For all of the advances seen during his venerable career in the oncology community, Dr. Leon proffered a note of caution. “Honestly, oncology leaders in Latin American have done a poor job of developing cooperative research groups, which is the bedrock of new drug development. We should model our networks on NSABP [National Surgical Adjuvant Breast and Bowel Project] or ECOG [Eastern Cooperative Oncology Group], which have combined groups of bright and dedicated investigators to look beyond their individual ambitions and work for the common good of the oncology community and patients with cancer. To that end, we must learn to use industry as a partner in drug development, but not let them create a conflict between their needs and ours. We must always remember that we are in this field to treat patients with cancer; their needs come first.”
“I am 75 years old, but there is still plenty of gas in my tank,” shared Dr. Leon. “I wake up every day eager to work in this great profession. We need to do everything we can to encourage bright young medical students to enter the challenging field of oncology. We desperately need them to continue the progress we’re making.”

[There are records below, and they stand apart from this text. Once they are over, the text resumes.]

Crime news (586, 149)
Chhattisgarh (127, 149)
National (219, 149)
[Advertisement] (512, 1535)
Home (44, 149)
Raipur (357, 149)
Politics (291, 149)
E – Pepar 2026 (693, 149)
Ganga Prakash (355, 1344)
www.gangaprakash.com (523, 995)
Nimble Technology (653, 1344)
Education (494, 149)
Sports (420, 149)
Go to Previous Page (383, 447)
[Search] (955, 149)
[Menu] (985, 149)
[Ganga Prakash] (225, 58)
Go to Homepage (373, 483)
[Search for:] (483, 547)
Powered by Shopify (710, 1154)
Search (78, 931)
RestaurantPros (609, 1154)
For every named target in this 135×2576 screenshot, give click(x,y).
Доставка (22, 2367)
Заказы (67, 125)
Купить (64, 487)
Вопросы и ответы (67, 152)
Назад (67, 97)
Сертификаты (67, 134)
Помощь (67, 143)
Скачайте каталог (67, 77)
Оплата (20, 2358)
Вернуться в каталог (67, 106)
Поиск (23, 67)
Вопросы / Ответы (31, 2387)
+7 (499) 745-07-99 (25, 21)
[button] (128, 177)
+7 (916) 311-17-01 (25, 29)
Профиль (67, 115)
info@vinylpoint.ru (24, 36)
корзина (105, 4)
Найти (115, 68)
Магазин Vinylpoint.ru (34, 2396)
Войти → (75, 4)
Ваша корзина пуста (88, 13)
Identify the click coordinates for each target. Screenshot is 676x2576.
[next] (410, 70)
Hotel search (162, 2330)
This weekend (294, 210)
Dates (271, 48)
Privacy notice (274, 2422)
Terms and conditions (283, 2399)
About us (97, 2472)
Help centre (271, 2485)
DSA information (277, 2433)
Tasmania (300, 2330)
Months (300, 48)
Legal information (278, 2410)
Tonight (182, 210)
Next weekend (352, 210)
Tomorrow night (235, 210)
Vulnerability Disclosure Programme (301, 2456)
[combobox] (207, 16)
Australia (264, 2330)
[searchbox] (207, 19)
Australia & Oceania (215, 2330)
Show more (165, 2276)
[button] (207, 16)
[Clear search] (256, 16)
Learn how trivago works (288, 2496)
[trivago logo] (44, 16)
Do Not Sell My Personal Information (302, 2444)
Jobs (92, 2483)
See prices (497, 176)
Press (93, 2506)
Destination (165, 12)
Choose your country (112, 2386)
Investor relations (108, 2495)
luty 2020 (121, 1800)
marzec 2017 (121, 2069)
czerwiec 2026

When asked about role models and mentors, Dr. Leon commented: “I’ve been fortunate to have been the beneficiary of great colleagues and physicians who have inspired me through their contributions. I’d begin with you, Chandra, for all the things you do for the community. And then the late Dr. Donald Morton, whose thoughts and ideas also inspired me. I’d also like to mention Dr. Monica Morrow, whose work in surgical oncology has shifted our approach. Furthermore, Drs. Charles Balch, Mitchell Posner, and V. Suzanne Klingberg, and others, have played important roles in my career. And I’d like to thank them for that.
DISCLOSURE: Dr. Are is a board member with Global Laparoscopy Solutions; has received research funding from Pfizer; and has a patent with the University of Nebraska Medical Center for a laparoscopy instrument. Dr. Leon reported no conflicts of interest.